Livestock farmers in Gulu are stuck following a ban recently slapped on trade and transportation of animals after the outbreak of Foot-and-Mouth disease (FMD) in the district.
More than 50 animals have so far died across the district since the disease was reported on August 31.
The most affected sub-counties are Awach, Palaro and Paicho.
Ms Mandela Odong, the Oroko Village chairperson in Paicho, last week said more than 10 cows have died in three days and more than 200 are infected.
“We want the government besides imposing quarantine, to begin vaccination as soon as possible to save over 5,000 cattle in this sub-county,” he said.
Mr George Bongomin, a cattle farmer in Ongedo, said he lost five cattle in two days. “I found five animals dead and about 10 are critically sick, I noticed some cows were limping a week ago before the mortality came in. This is frustrating after struggling for years to keep cattle,” Mr Bongomin said.
He, however, blamed the disease on the influx of pastoralists who entered the area illegally without their animals being screened by the district veterinary department.

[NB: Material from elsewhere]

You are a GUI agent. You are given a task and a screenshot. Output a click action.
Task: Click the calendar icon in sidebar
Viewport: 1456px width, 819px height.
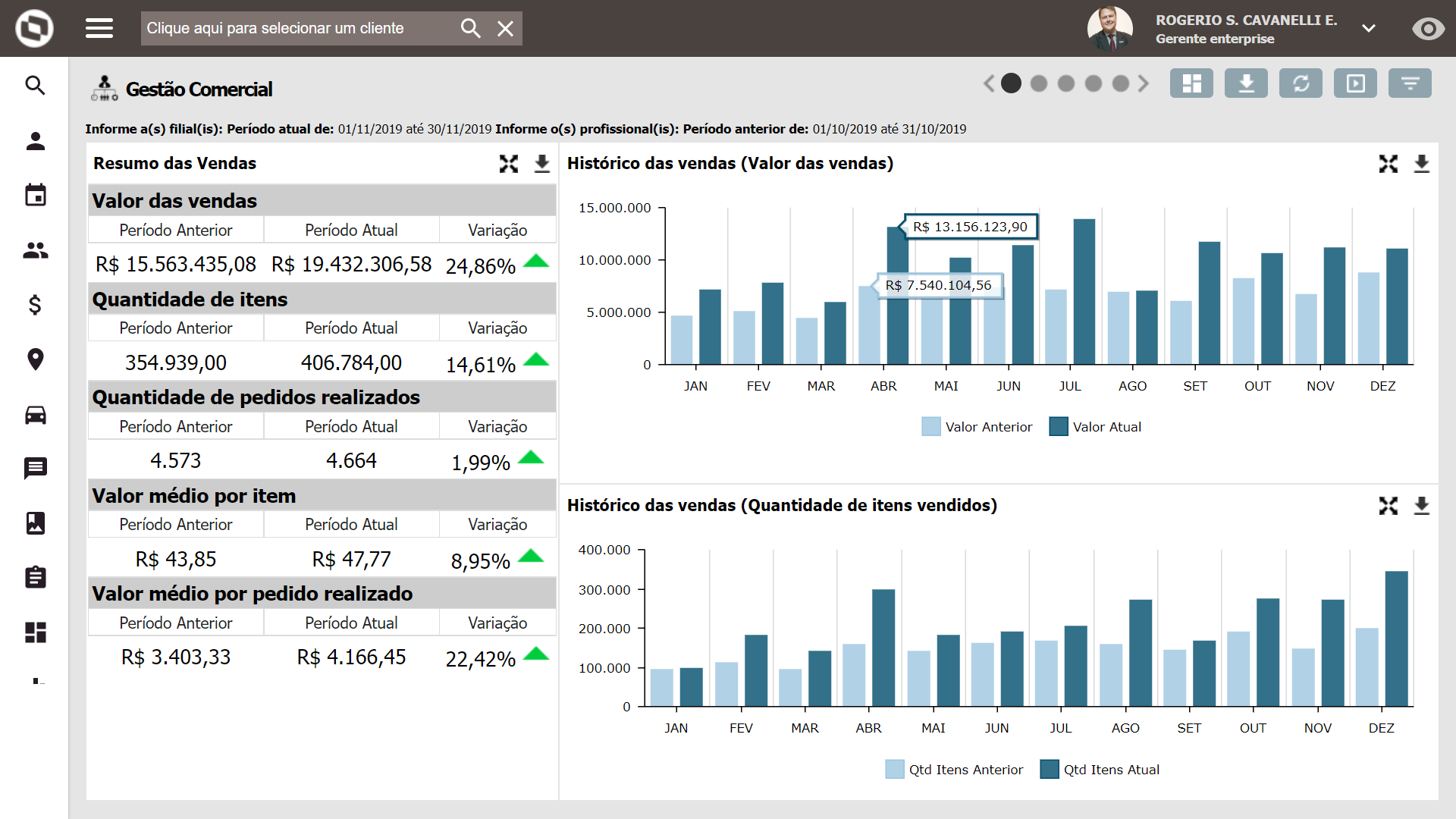click(36, 195)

The Ministry of Agriculture, Animal Industry and Fisheries imposed quarantine on the district following the outbreak of FMD.
In a September 3 letter, a copy seen by Daily Monitor, Dr Anna Rose Ademun, the commissioner for animal health, tasked local authorities and security agencies to enforce the ban.
“Movement of cattle, goats, sheep, pigs and their products and by-products from, to, through and within the affected areas are restricted until further notice. Livestock markets, slaughter places are hereby closed with immediate effect,” the letter reads in part.
“The local administrations, district veterinary officer, LCs, chiefs, enforcement personnel and the general public is required to enforce the restrict as per the attached guidelines for controlling animal movements during the quarantine restrictions,” she added.
Dr Alfred Opiyo, the district veterinary officer, confirmed the development at the weekend.
“The situation is under control, the enforcement teams have been deployed, especially in the most affected areas. We have received more than 4,000 doses of vaccines for the animals in the three sub-counties to control the disease,” Dr Opiyo said.
He said as of Friday, at least 2,000 head of cattle in the sub-counties had been vaccinated.
“We call upon the communities to protect their animals, inform the veterinary department once they see signs and symptoms of the infections. We also warn them against eating the carcass or infected animals,” Mr Opiyo said.
The disease first broke out in Nwoya District in June, claiming more than 100 head of cattle. The district veterinary team first detected the outbreak on June 18 at Pa Min Owot community grazing area in Agung Village in Anaka Town Council as well as Patira West Village in Purongo Sub-county in Nwoya. It is suspected that the outbreak may have stemmed from the neighbouring Murchison Falls National Park from wild animals or ferried in from the neighbouring districts. Dr Isaac Mayende, the veterinary officer for Purongo Town Council, said the sight of an antelope in one of the kraals at Patira Village was suspected by residents to be a source of the outbreak. “The antelope later died, but we made a quick response to confirm the situation by testing and confirming the infection,” he said.